Con el folklore del esparcimiento de las cenizas de difuntos
en lugares sentimentales o pintorescos, no sabemos la cantidad
de muertos que respiramos. Sanidad divulga por primavera los
datos sobre polen, para los asmáticos. Deberían informar
también de las partículas de cenizas mortuorias que están en
suspensión en el aire o en las aguas del mar, con la dichosa
modita funeraria.
Cuando usted se está bañando en la Caleta gaditana o en la
Cala de Benidorm, es como si nadase en el cementerio de la
Almudena o en el de San Fernando. Cientos de familias han
cumplido en esas aguas la última voluntad del pobrecito Paco,
que leía el ABC bajo su sombrilla aquí, o de Carmeluchi, que
lo que más le gustaba del mundo era jugar al parchís con sus
amigas en la Caleta.
Cuando Assunçao va a tirar una falta que habrá de convertir en
gol, el balón no está sobre el césped de Heliópolis. Está, y
nunca mejor dicho, sobre los verdes campos del Edén. Los
verdaderos verdes campos del Edén. Ese balón que Assunçao va a
convertir en gol descansa sobre las cenizas de cientos de
béticos, que antes de morir dijeron a sus hijos:
-Cuando yo me muera, me incineráis y tiráis mis cenizas en el
campo de mi Betis bueno, porque yo, que soy bético hasta la
muerte, quiero seguir siendo bético más allá de la muerte.
Y más allá de la infección que puede coger Assunçao, como el
Javi Navarro de turno le dé el codazo de reglamento y se hiera
en esos encenizados verdes campos del Edén. Y quien dice
campos de fútbol, dice idílicos paisajes de vegas, sierras,
miradores de la meseta castellana o ruedos de plazas de toros.
El torero que en tarde de triunfo toma un puñado de albero y
lo besa para demostrar su cariño por esa plaza, seguramente se
está llevando a la boca, uf, qué asco, los restos de un
abonado del tendido 5, cuya última voluntad fue que sus
cenizas fuesen arrojadas en los medios del ruedo de su
afición.
Muchos saben la historia de aquella familia que al alba, con
viento fuerte de Levante, se embarcó en una chalupa para
arrojar cumplidamente las cenizas de su difunto en el
Estrecho. Desconocedores de la mar, los deudos del extinto
navegante pusieron la urna de las cenizas en la amura de
barlovento y la abrieron. ¡Para qué lo hicieron!, El levantazo
hizo que las cenizas no fueran a parar al mar, sino a los
trajes de luto de quienes sobre Neptuno no tuvieron en cuenta
a Eolo.

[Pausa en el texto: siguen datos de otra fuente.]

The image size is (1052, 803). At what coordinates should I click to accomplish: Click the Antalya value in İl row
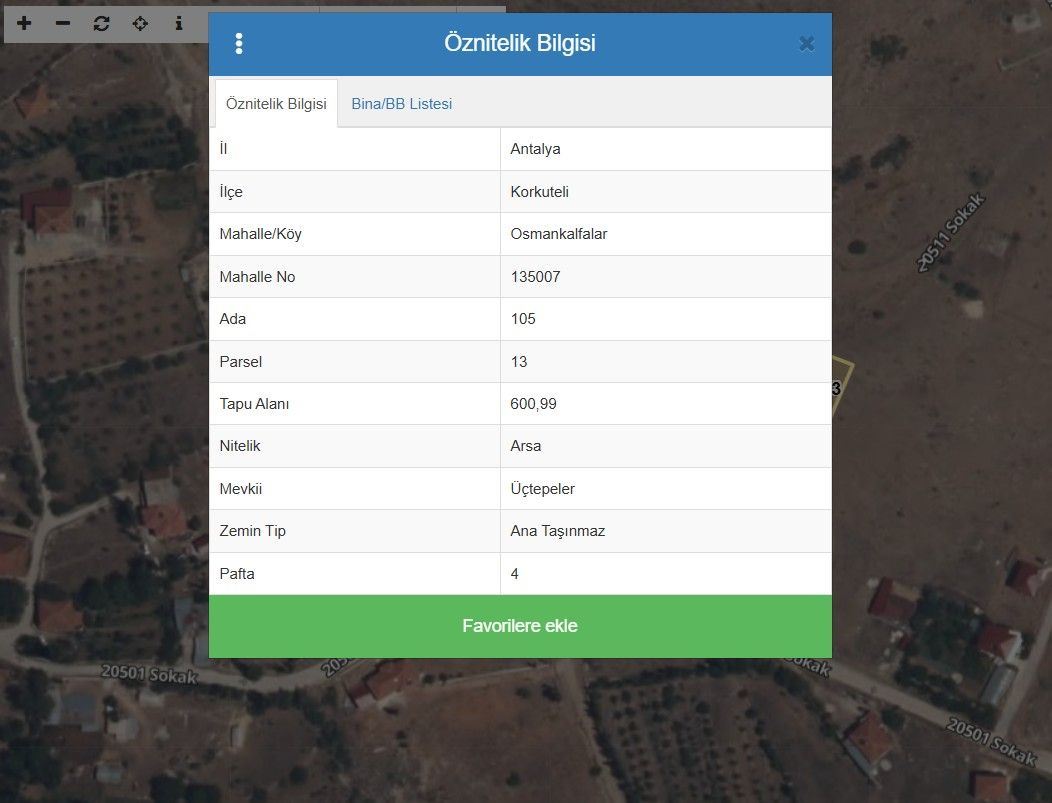click(535, 149)
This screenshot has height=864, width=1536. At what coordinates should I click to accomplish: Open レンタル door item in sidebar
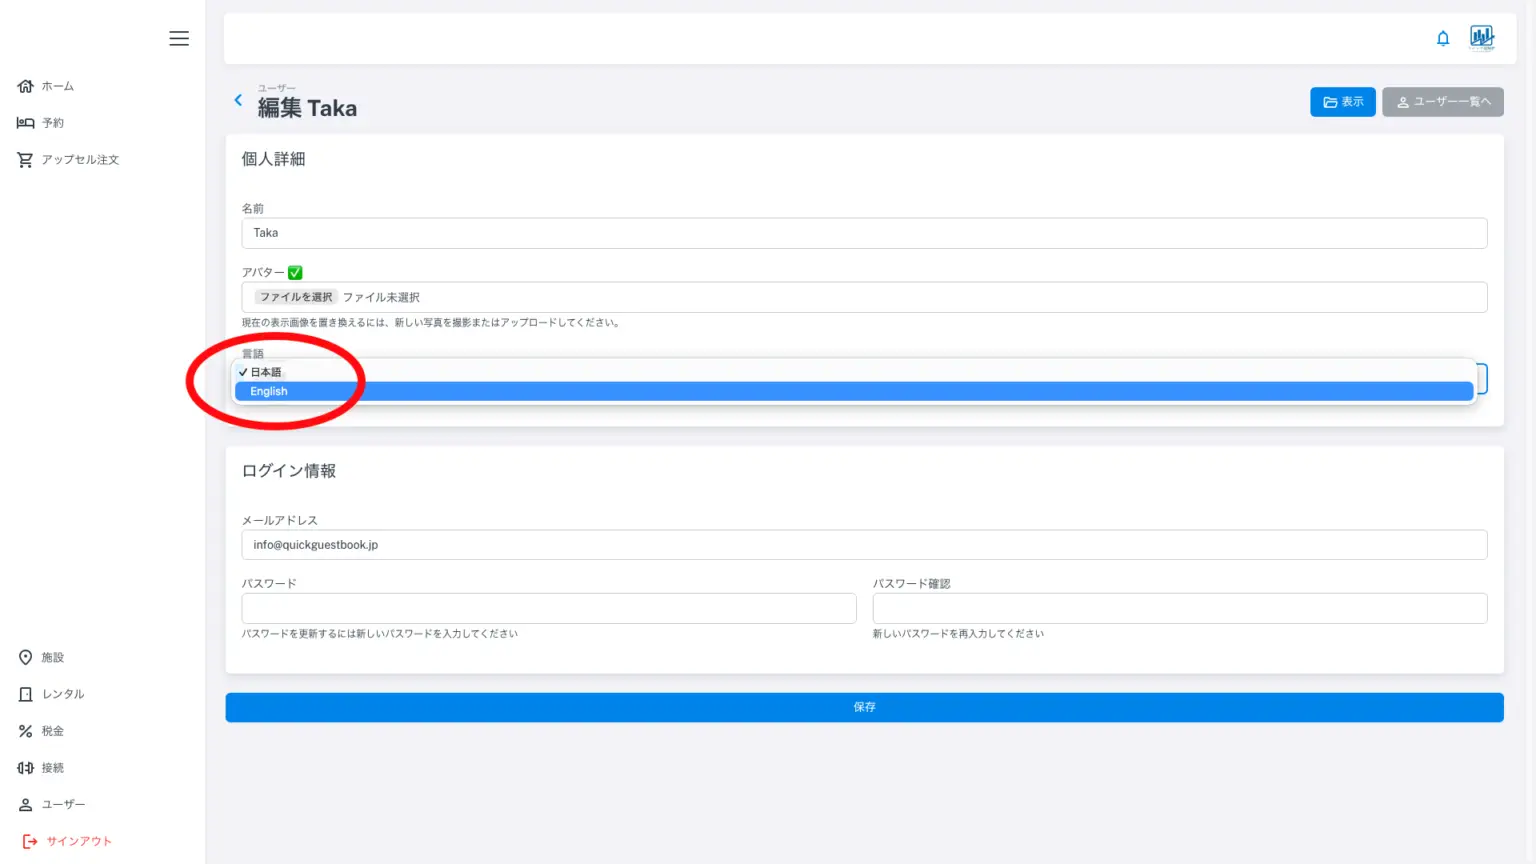(52, 694)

Por lo que las cenizas del navegante no terminaron en
su mar querida, sino en la tintorería donde hubieron de llevar
las empolvadas ropas y en las lavadoras que devolvieron su
blancura a las camisas ennegrecidas por los restos del
difunto. Se ha reescrito en Gran Canarias ahora esa historia,
más triste aun, con muerte sobre la muerte. Los dolientes
llevaron las cenizas del ser querido al acantilado donde
pasaba horas de gozo pescando. La mar que iba a ser su tumba
lo fue también para los dos familiares que arrojaban las
cenizas. Un golpe de mar se los llevó con la urna para
siempre.
Si hubiera una ley que protegiera a los dolientes pasivos,
esos dos atribulados canarios no hubiesen muerto en el
cumplimiento de una última voluntad. En El Rocío ya existe esa
ley, y la aldea de la romería no será más quevedesco arenal de
polvo enamorado de la Blanca Paloma. Las letras de las
sevillanas rocieras seguirán sonando a vida y no a misa de
réquiem. Porque al paso que iban en El Rocío, no digo que
mártires de la última voluntad como en Canarias, pero la letra
de las sevillanas rocieras sí iban a tener que cambiarla: «Me
pongo mi sombrero,/me pongo mi medalla,/y me trago las
cenizas/de tós los muertos que haya».